-- Available records follows --
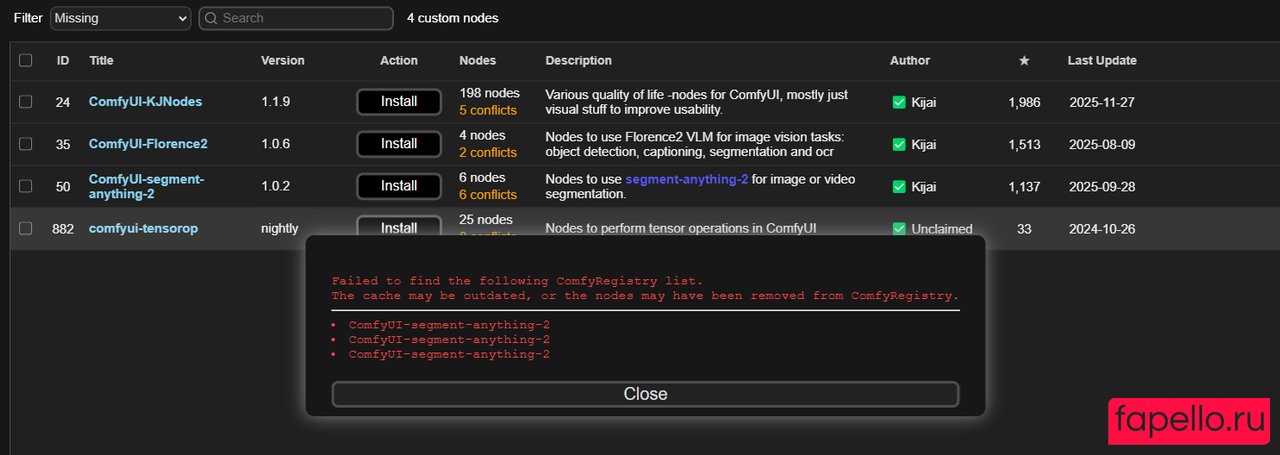Click verified badge in the Unclaimed author row
This screenshot has height=455, width=1280.
[898, 229]
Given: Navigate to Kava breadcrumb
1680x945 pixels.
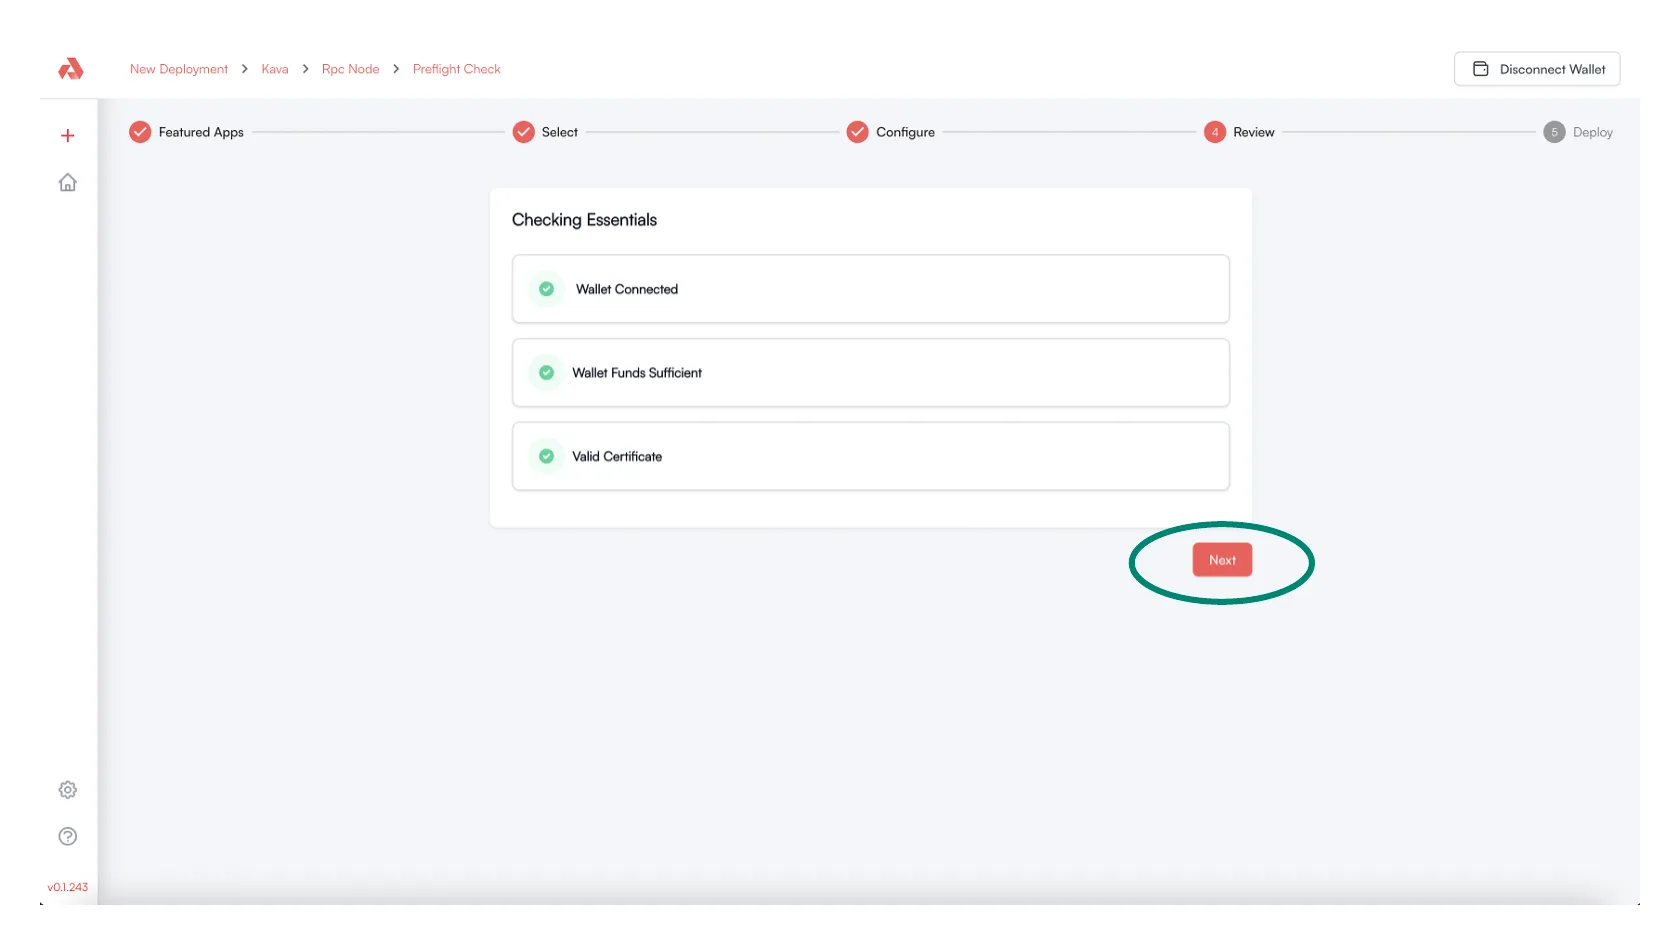Looking at the screenshot, I should pyautogui.click(x=275, y=69).
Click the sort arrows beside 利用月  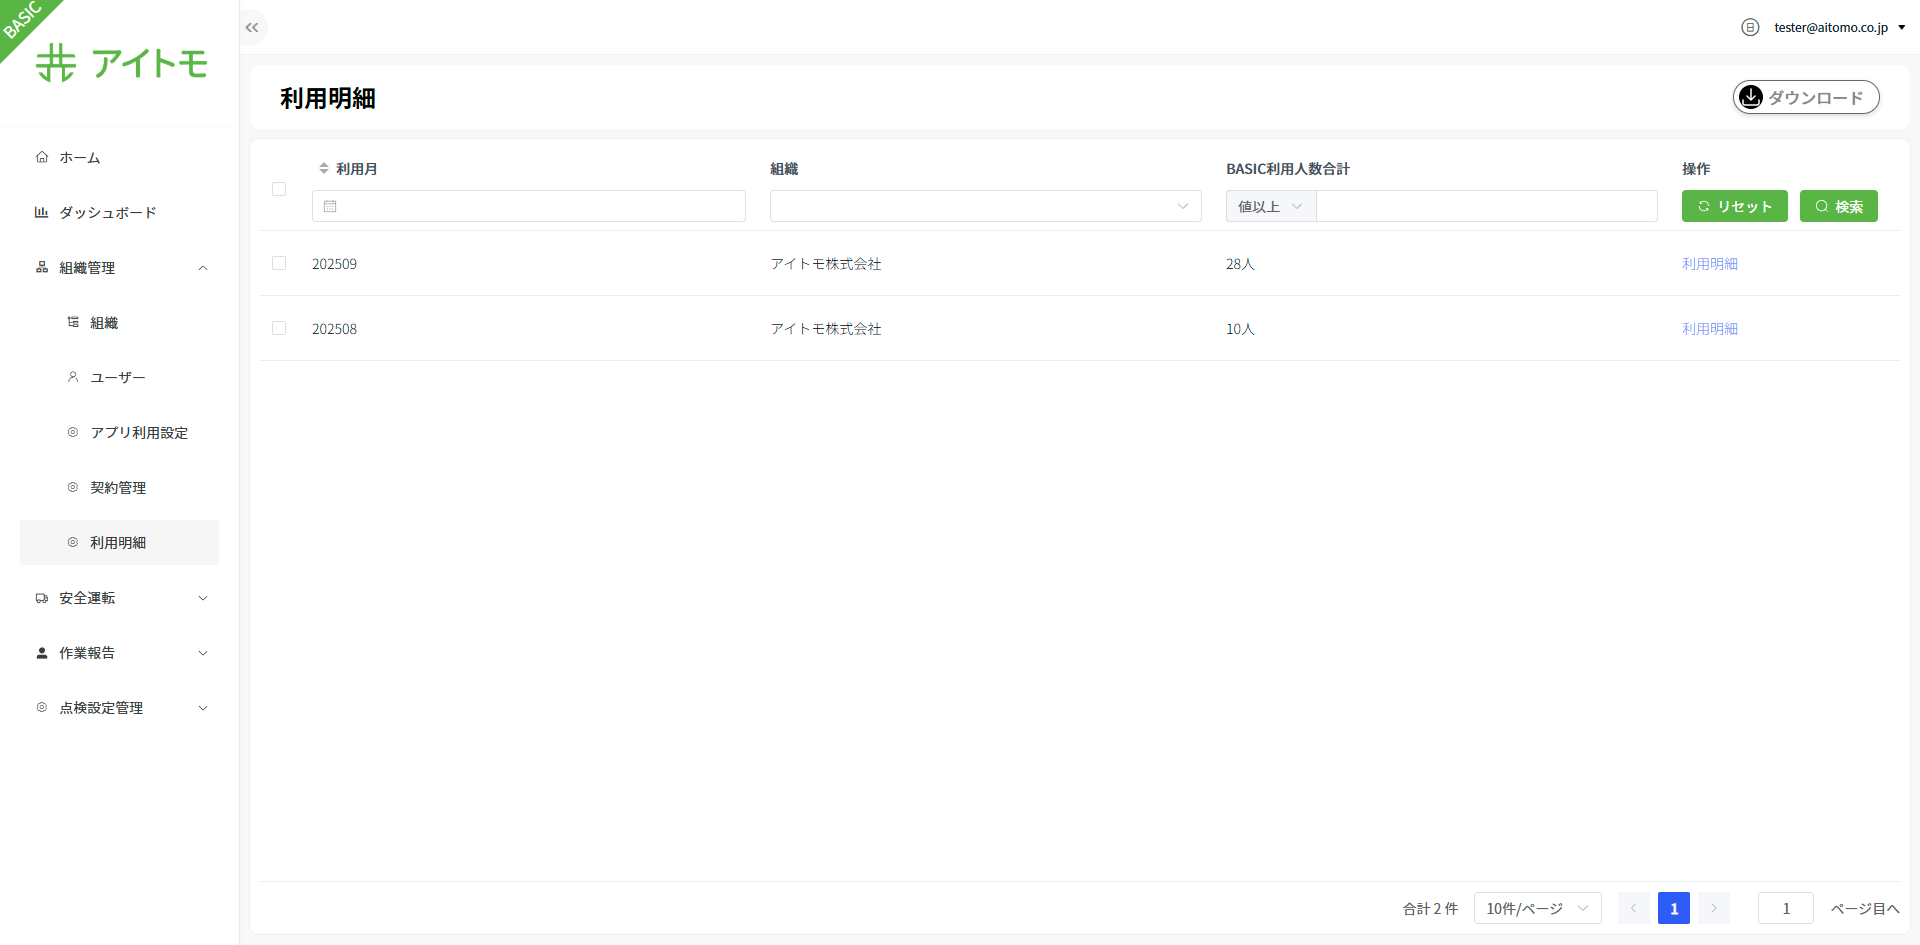pyautogui.click(x=324, y=168)
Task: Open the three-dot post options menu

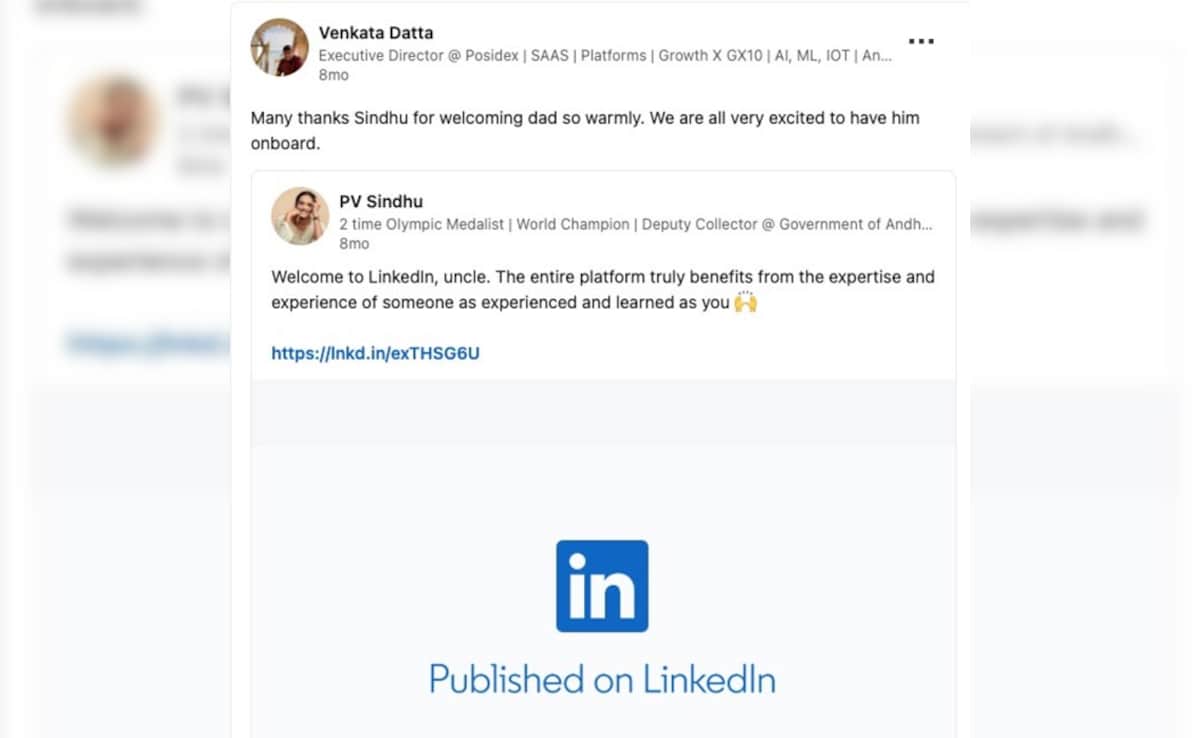Action: pyautogui.click(x=920, y=41)
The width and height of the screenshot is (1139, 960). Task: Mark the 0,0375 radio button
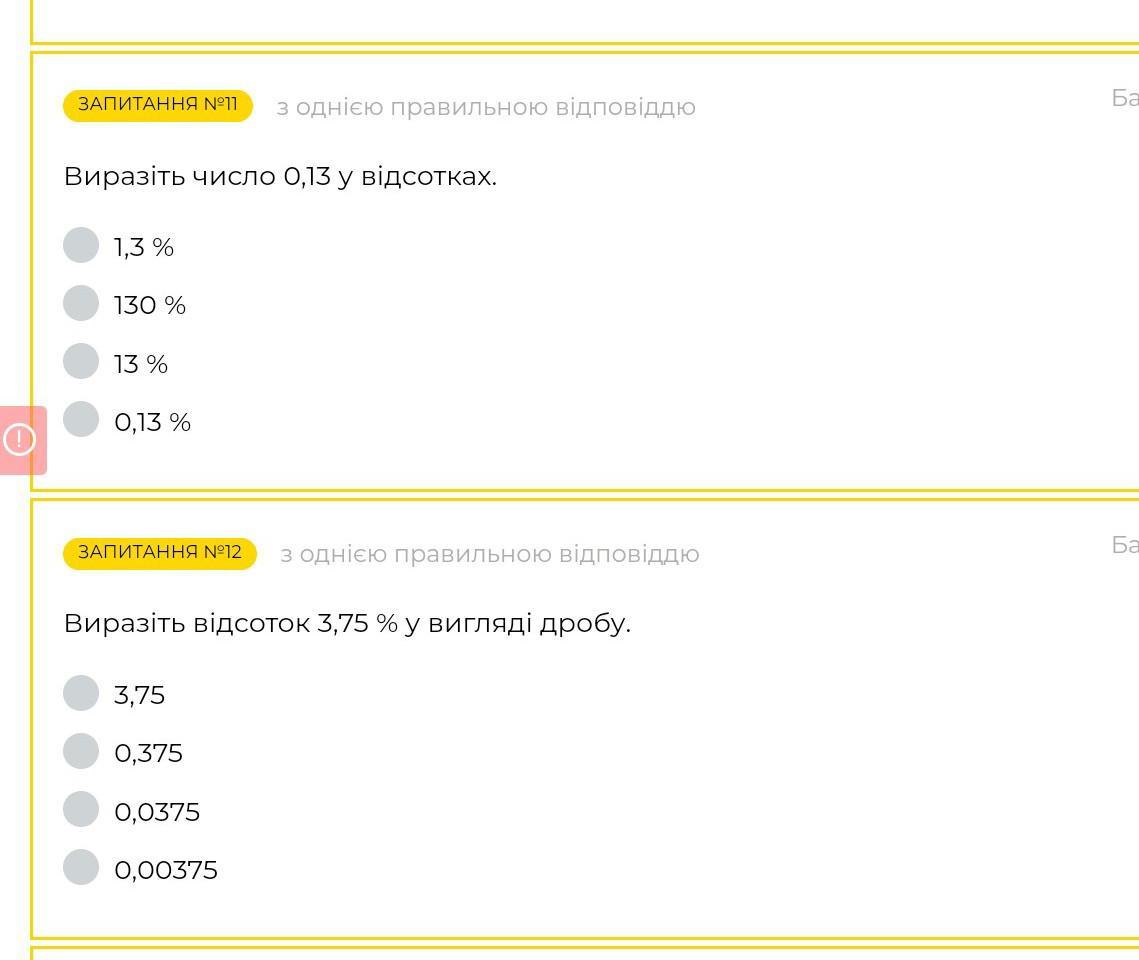click(x=81, y=809)
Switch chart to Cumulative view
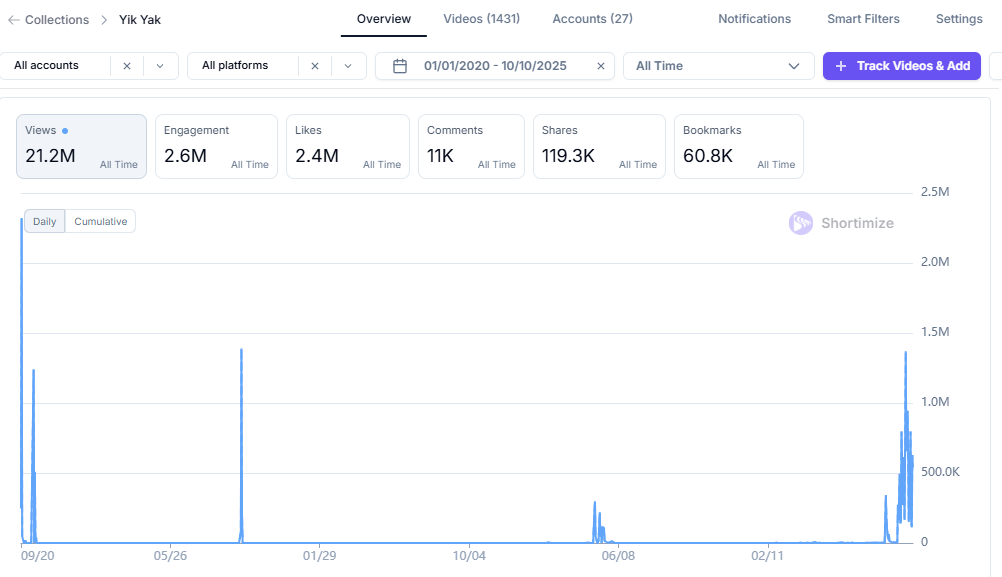1002x577 pixels. 100,221
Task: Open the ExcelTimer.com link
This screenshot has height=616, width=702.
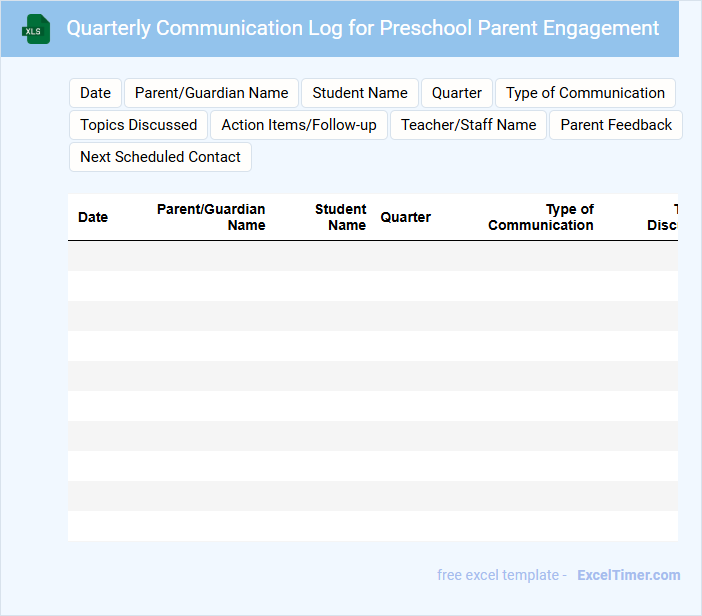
-- Available records concluded --
* Task to carry out: Please set down, word for word, the lines starting at the line that holds "Switch chart to Cumulative view" and running to the end of the listing, with no pictures.

* Response box:
Switch chart to Cumulative view
1002x577 pixels. 100,221
Task: Open the ExcelTimer.com link
This screenshot has height=616, width=702.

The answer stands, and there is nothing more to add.